In 1934 he withdrew from frontline politics only to return during World War Two, demanding Home Rule as a condition for Indian support during the war. The entire Indian National Congress party were then arrested again.

 

The tide started to turn with the election of the Labour Government in 1945. Negotiations took place between Britain and the INCP, now led by Muhammad Ali Jinnah. Home Rule was granted but the country was to be split in two separate nation states – India and Pakistan – based on religious grounds, Muslims and Hindus. Gandhi was against this partition but hoped that once agreed peace and harmony could and would occur internally. There were riots in Calcutta and Gandhi urged Hindus and Muslims to live in peace.

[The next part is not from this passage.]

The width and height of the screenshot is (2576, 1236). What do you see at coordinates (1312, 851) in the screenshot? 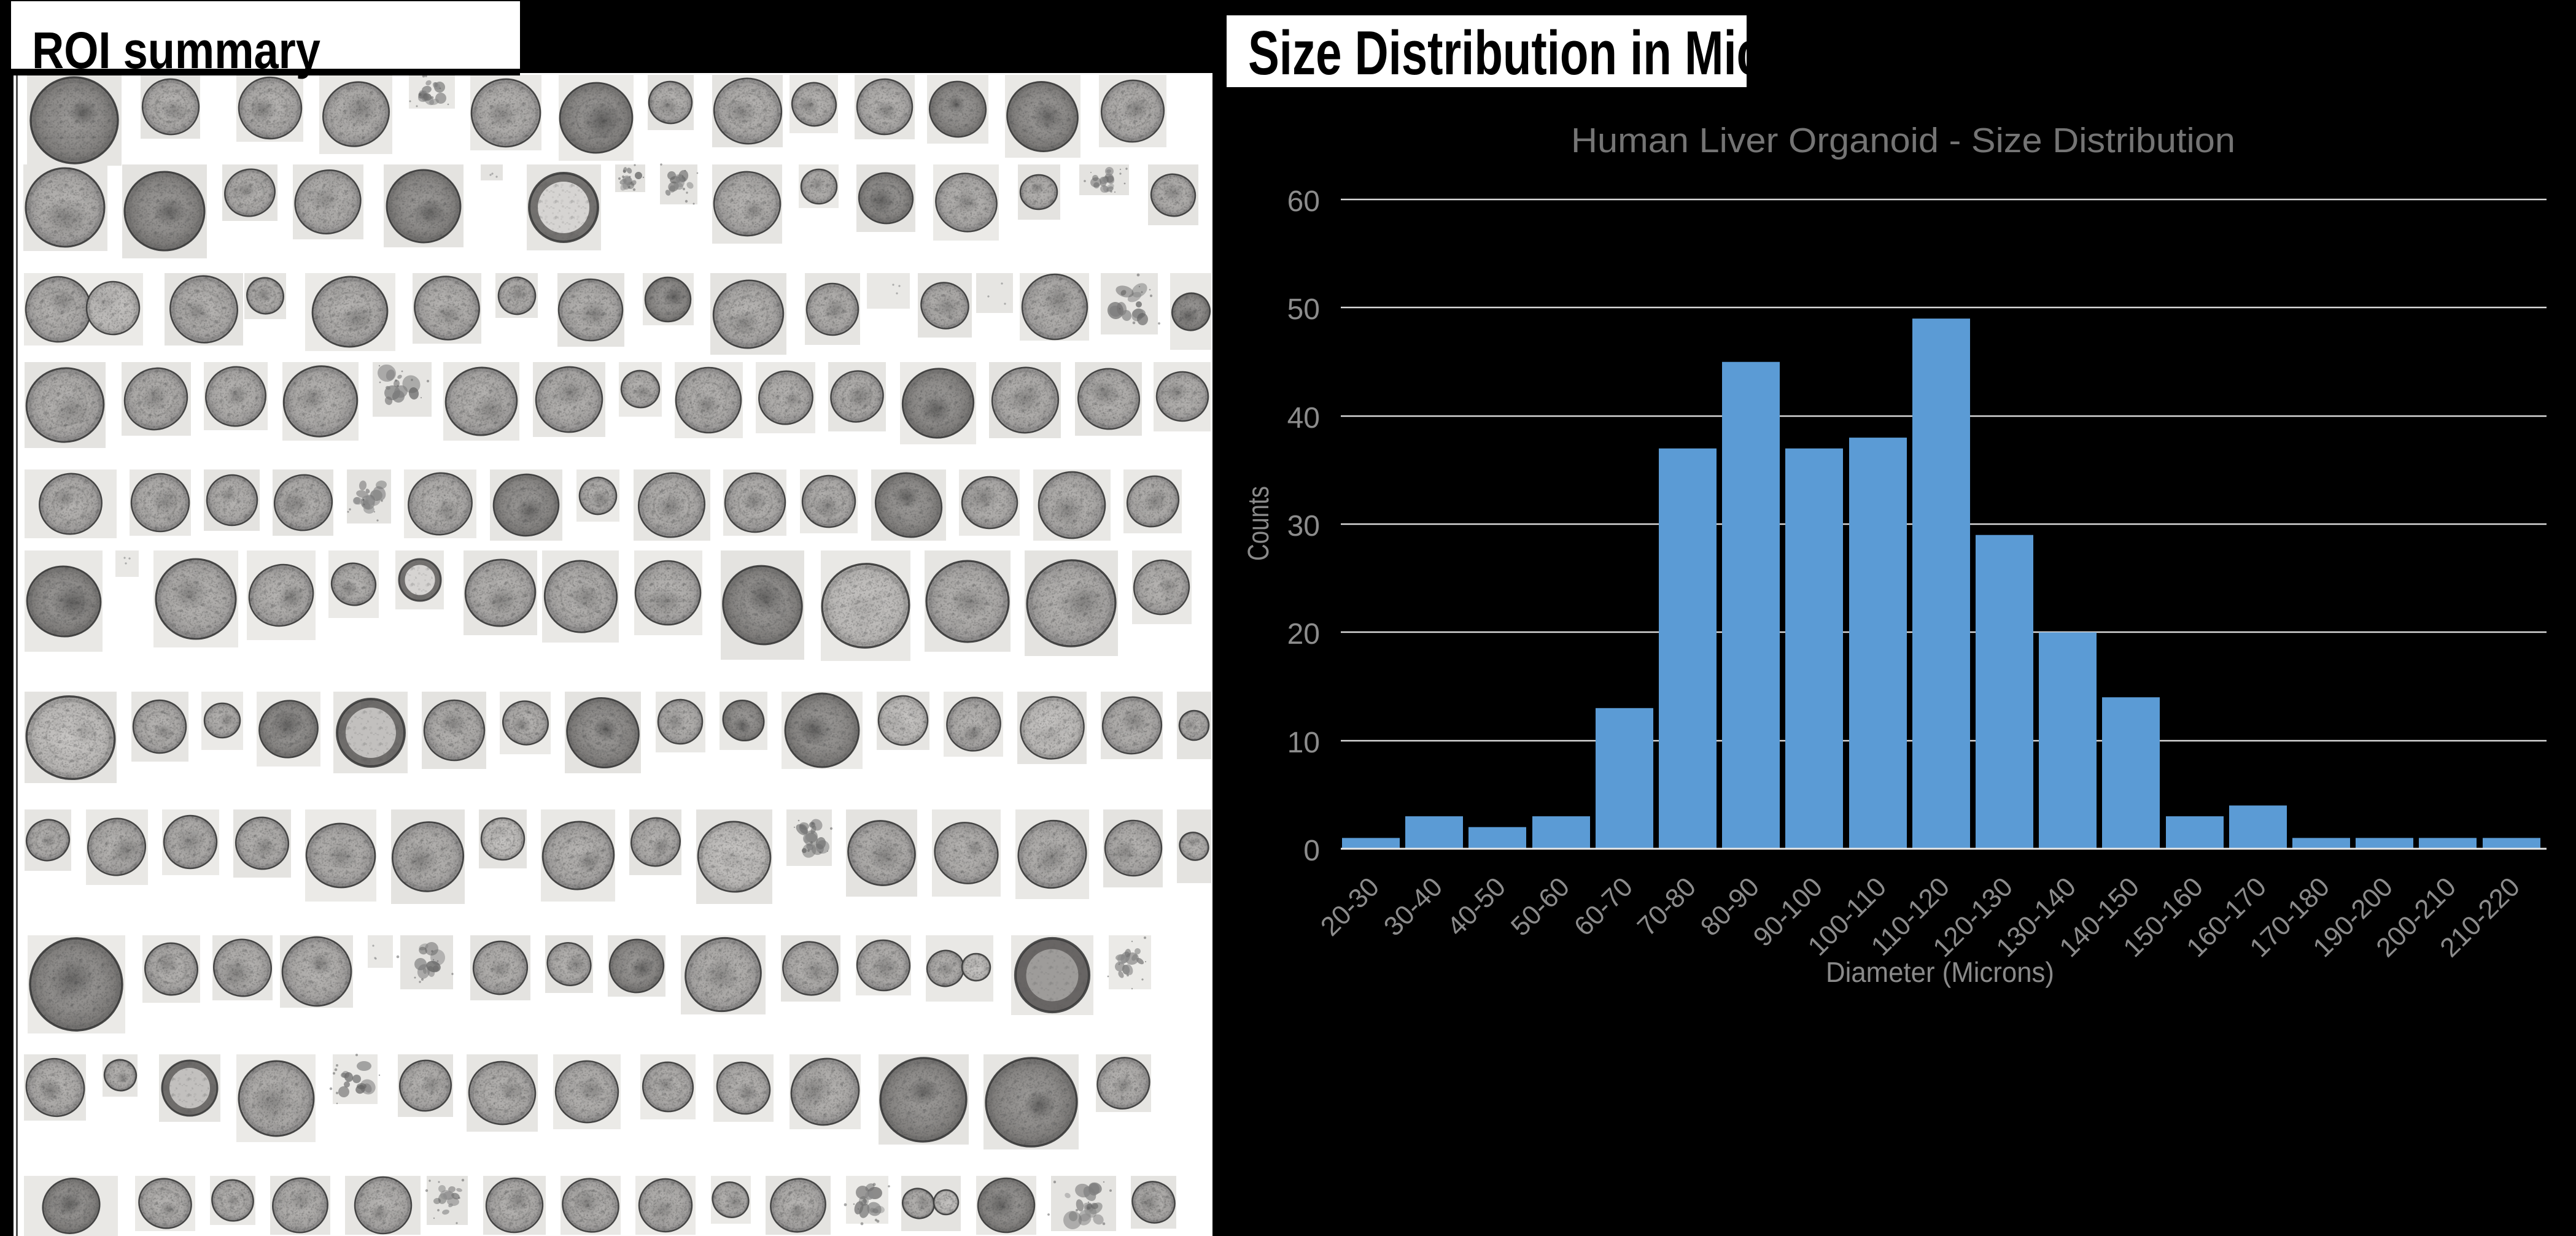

He went on hunger strike until the rioting stopped. It did when it looked as if he would die. The same happened in Delhi in January 1948 and it was 12 days after his fast for peace that he went to an evening prayer meeting and his assassination.

 

Gandhi’s ideas and philosophy have been taken up around the world, perhaps most notably by Martin Luther King Junior. Some of his ideas are below and what better way to finish than with his own words on his fight with injustice.

 “Where there's injustice, I always believed in fighting. The question is, do you fight to change things or to punish? For myself, I've found we're all such sinners, we should leave punishment to God. And if we really want to change things, there are better things than derailing trains or slashing someone with a sword. When I despair, I remember that the way of truth and love has always won. There may be tyrants and murderers, and for a time, they can seem invincible, but in the end, they always fall. Think of it: always. If you are a minority of one, the truth is the truth. They may torture my body, break my bones, even kill me, then they will have my dead body. NOT MY OBEDIENCE!”